Derawar Fort () is a fortress in Ahmadpur East Tehsil of Bahawalpur District in the Punjab province of Pakistan. Approximately 20 km south of the city of Ahmedpur East, the forty bastions of Derawar are visible for many miles in the Cholistan Desert. The walls have a perimeter of 1500 metres and stand up to thirty metres high.

Derawar fort was first built in the 9th century AD by Rai Jajja bhati, a Hindu Rajput ruler of the Bhati clan, as a tribute to Rawal Deoraj Bhati, the king of  Jaisalmer and Bahawalpur. The region was part of Emirate of Multan ruled by the Arabs. The fort was initially known as Dera Rawal, and later referred to as Dera Rawar, which with the passage of time came to be pronounced Derawar, its present name.

INFORMATION SUPPLIED:

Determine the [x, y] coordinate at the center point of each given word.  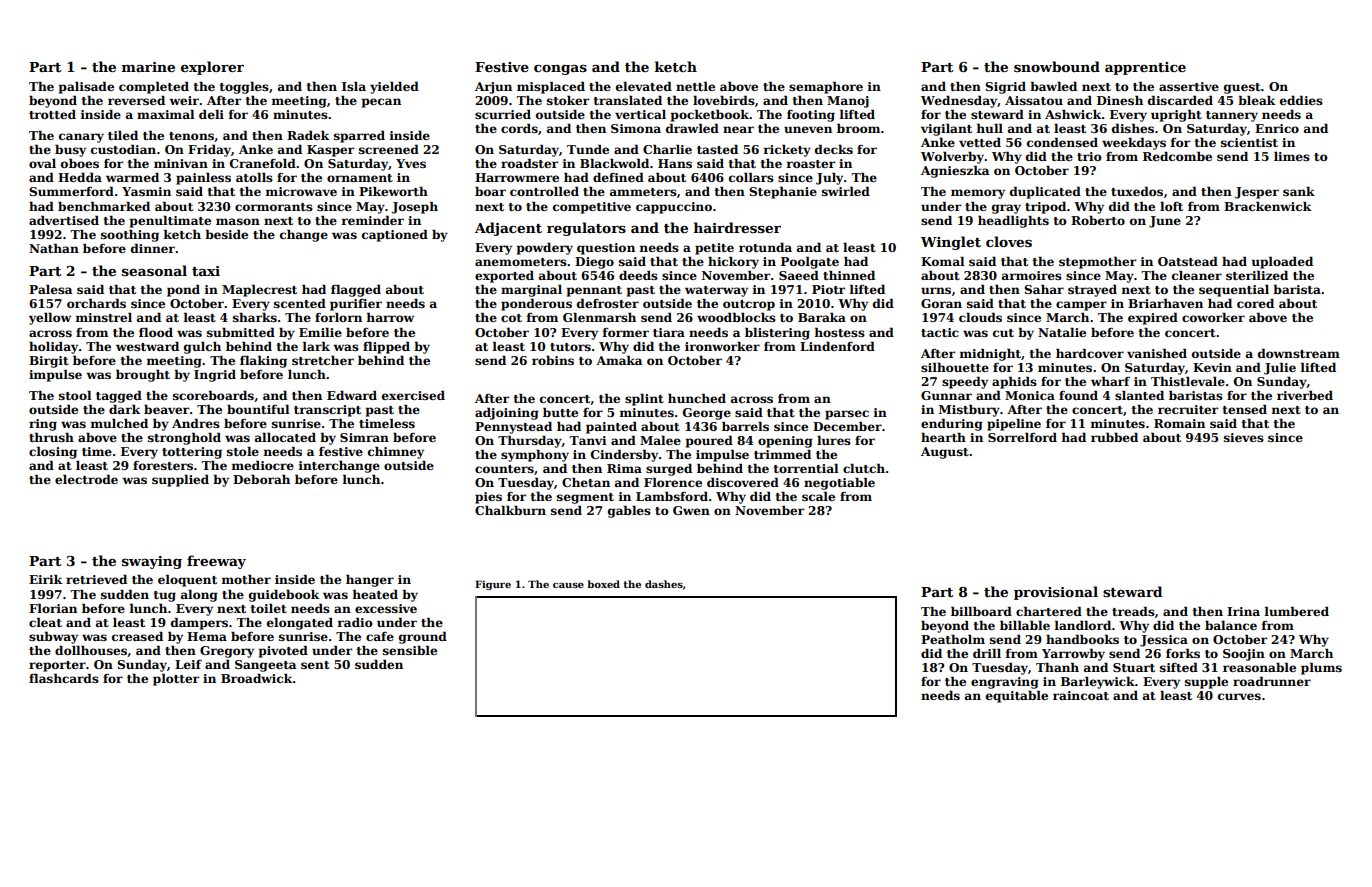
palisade [86, 87]
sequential [1234, 290]
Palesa [50, 289]
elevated [644, 86]
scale [818, 496]
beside [226, 234]
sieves [1244, 437]
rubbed [1114, 437]
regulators [586, 229]
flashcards [64, 678]
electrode [86, 479]
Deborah [261, 479]
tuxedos [1137, 191]
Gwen [691, 510]
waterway [716, 291]
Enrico [1277, 128]
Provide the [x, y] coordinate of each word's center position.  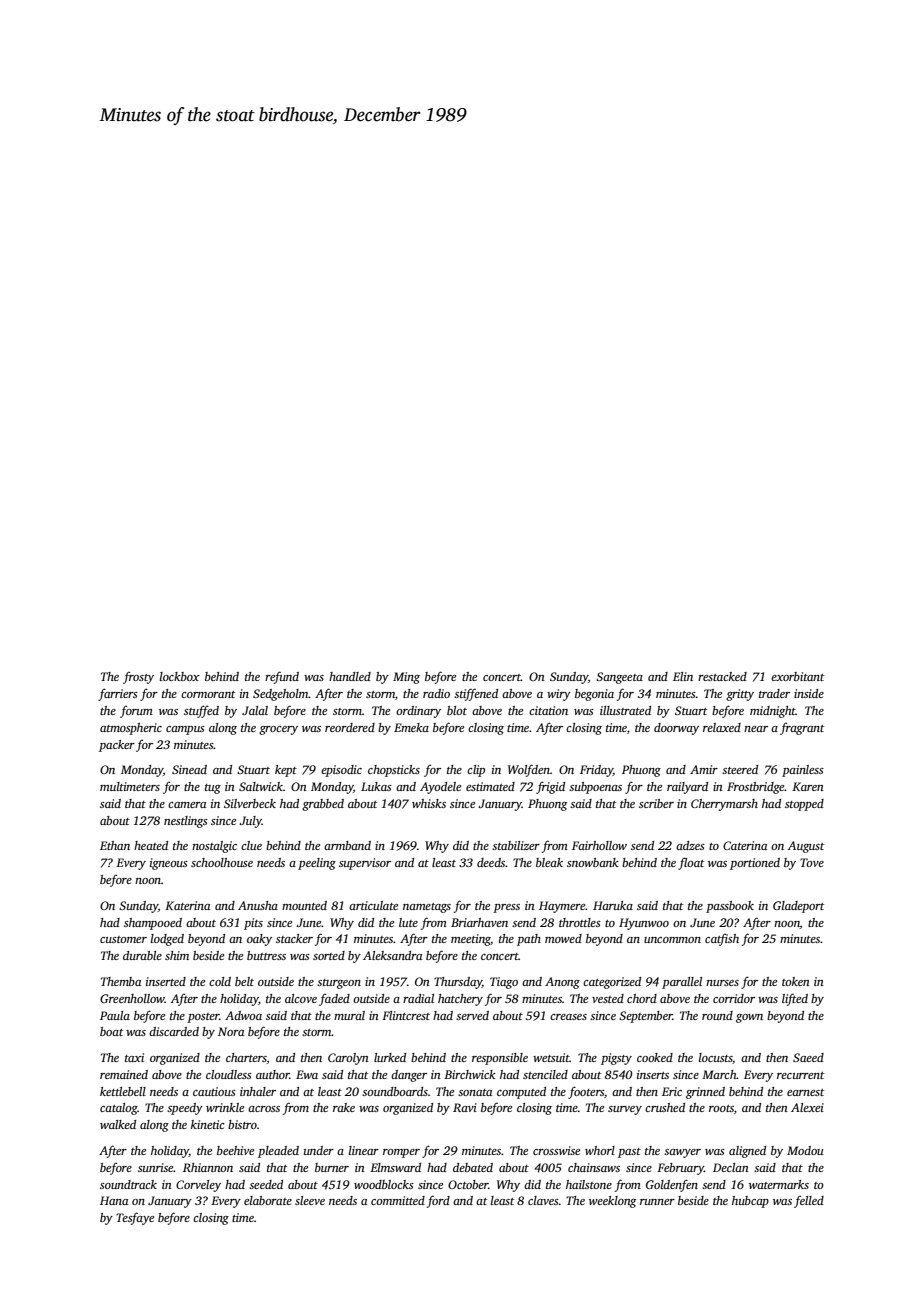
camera [187, 805]
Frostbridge [756, 788]
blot [457, 710]
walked [118, 1124]
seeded [266, 1184]
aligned [747, 1152]
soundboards [395, 1091]
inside [809, 693]
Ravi [465, 1107]
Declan [731, 1167]
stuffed [201, 711]
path [529, 940]
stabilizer [516, 845]
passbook [730, 907]
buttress [266, 955]
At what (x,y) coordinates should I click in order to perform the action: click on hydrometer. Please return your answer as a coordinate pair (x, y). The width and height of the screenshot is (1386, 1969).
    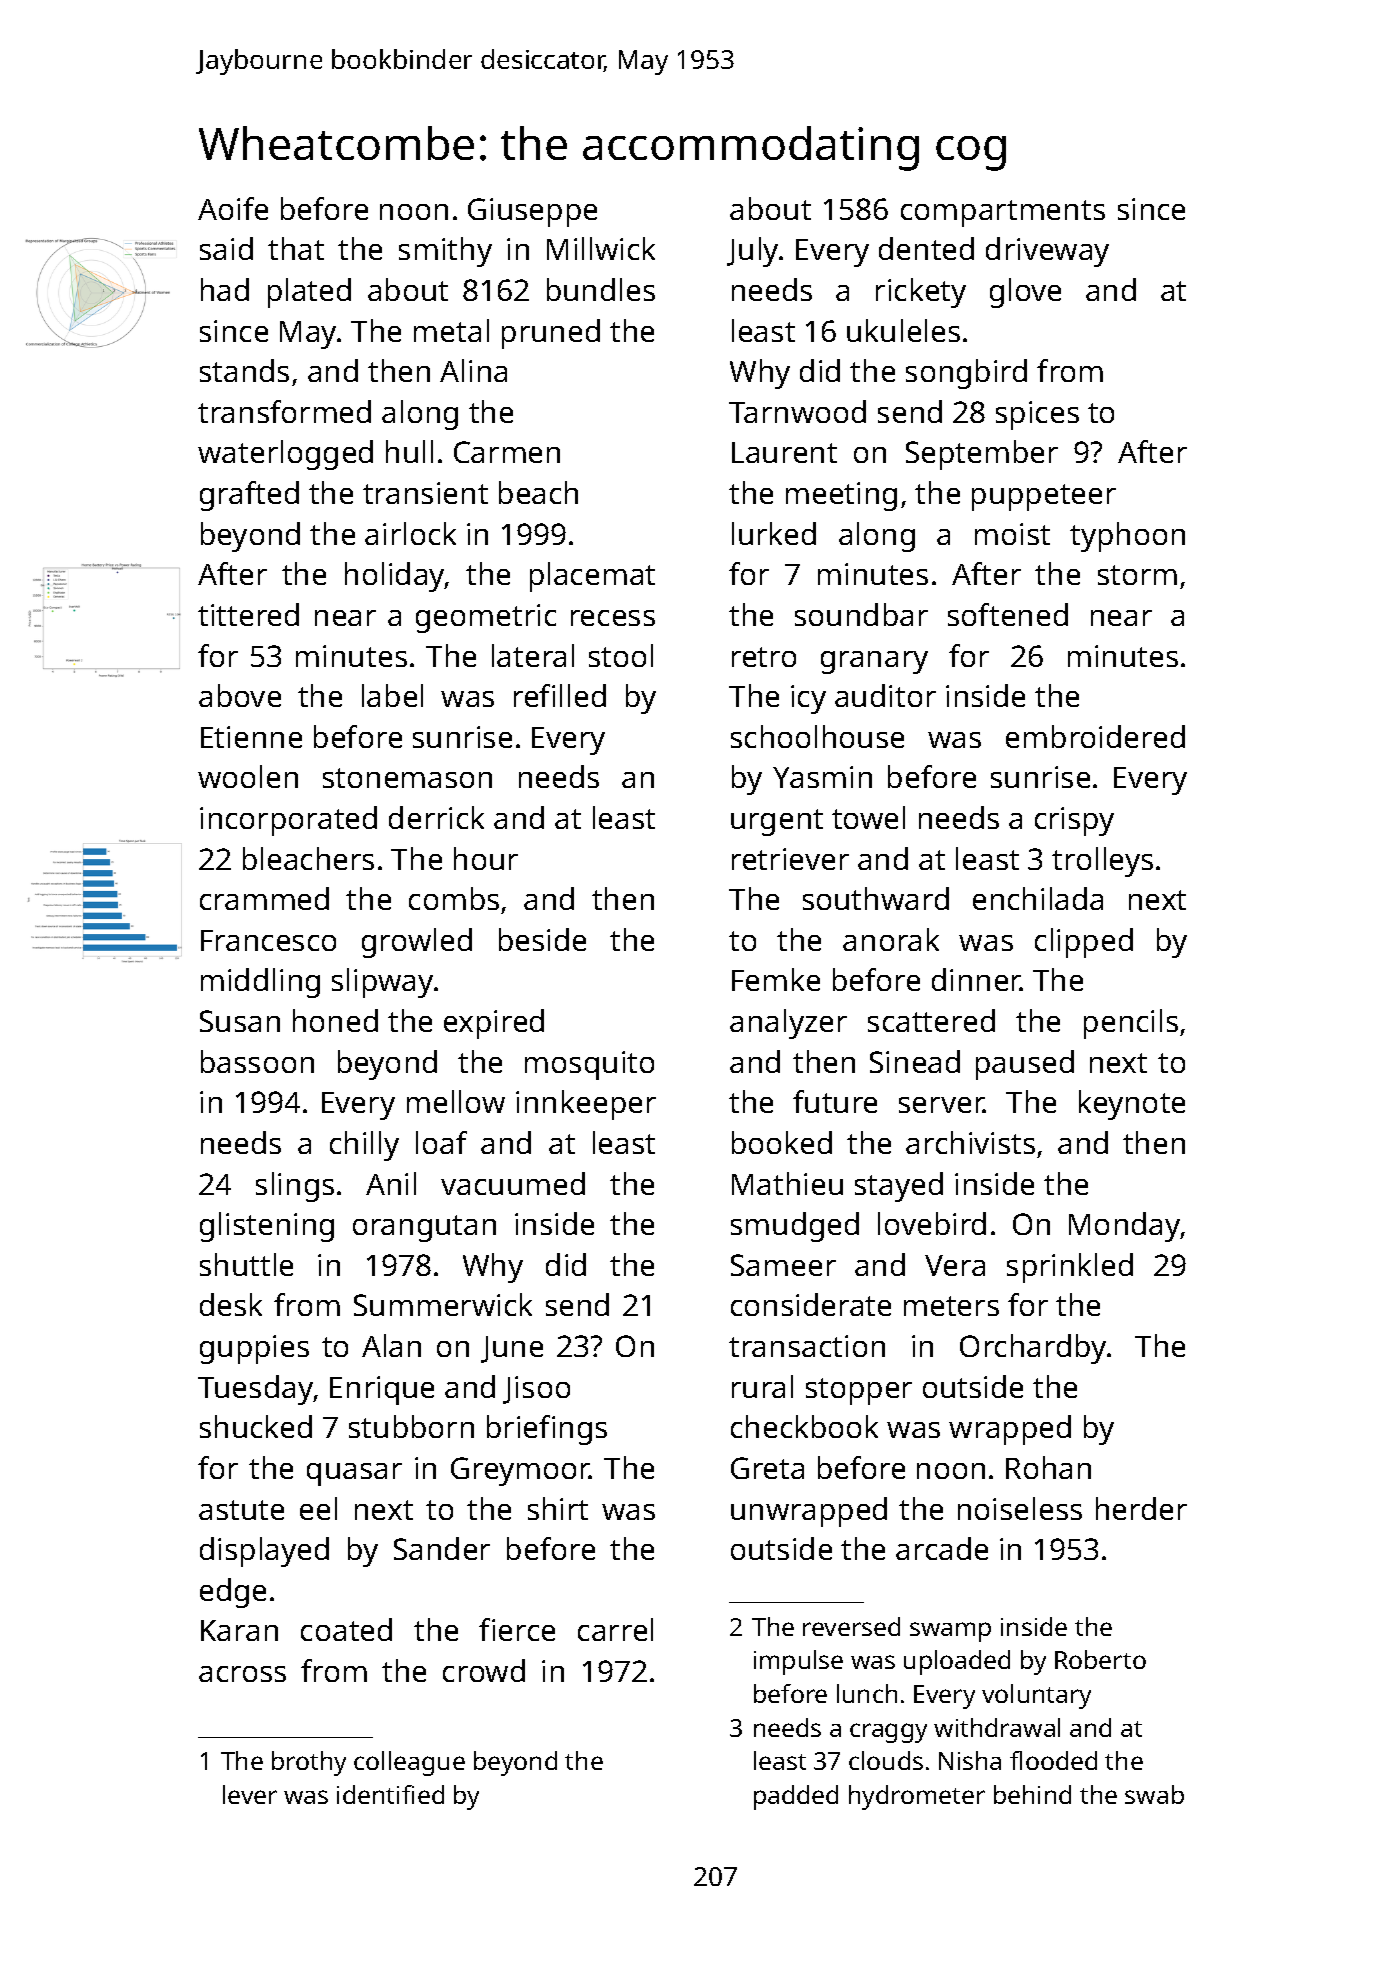
    Looking at the image, I should click on (917, 1797).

REQUIREMENTS:
a. Please reproduce the Derawar Fort text word for word, starting with "Derawar fort was" and going on through "its present name.".
b. According to the Derawar Fort text, how did the fort come to be called Derawar?
Rely only on the Derawar Fort text, not on the items.

ANSWER SET:
a.
Derawar fort was first built in the 9th century AD by Rai Jajja bhati, a Hindu Rajput ruler of the Bhati clan, as a tribute to Rawal Deoraj Bhati, the king of  Jaisalmer and Bahawalpur. The region was part of Emirate of Multan ruled by the Arabs. The fort was initially known as Dera Rawal, and later referred to as Dera Rawar, which with the passage of time came to be pronounced Derawar, its present name.

b. The fort was first known as Dera Rawal and was later called Dera Rawar. Over time, that name came to be pronounced Derawar, which is its present name.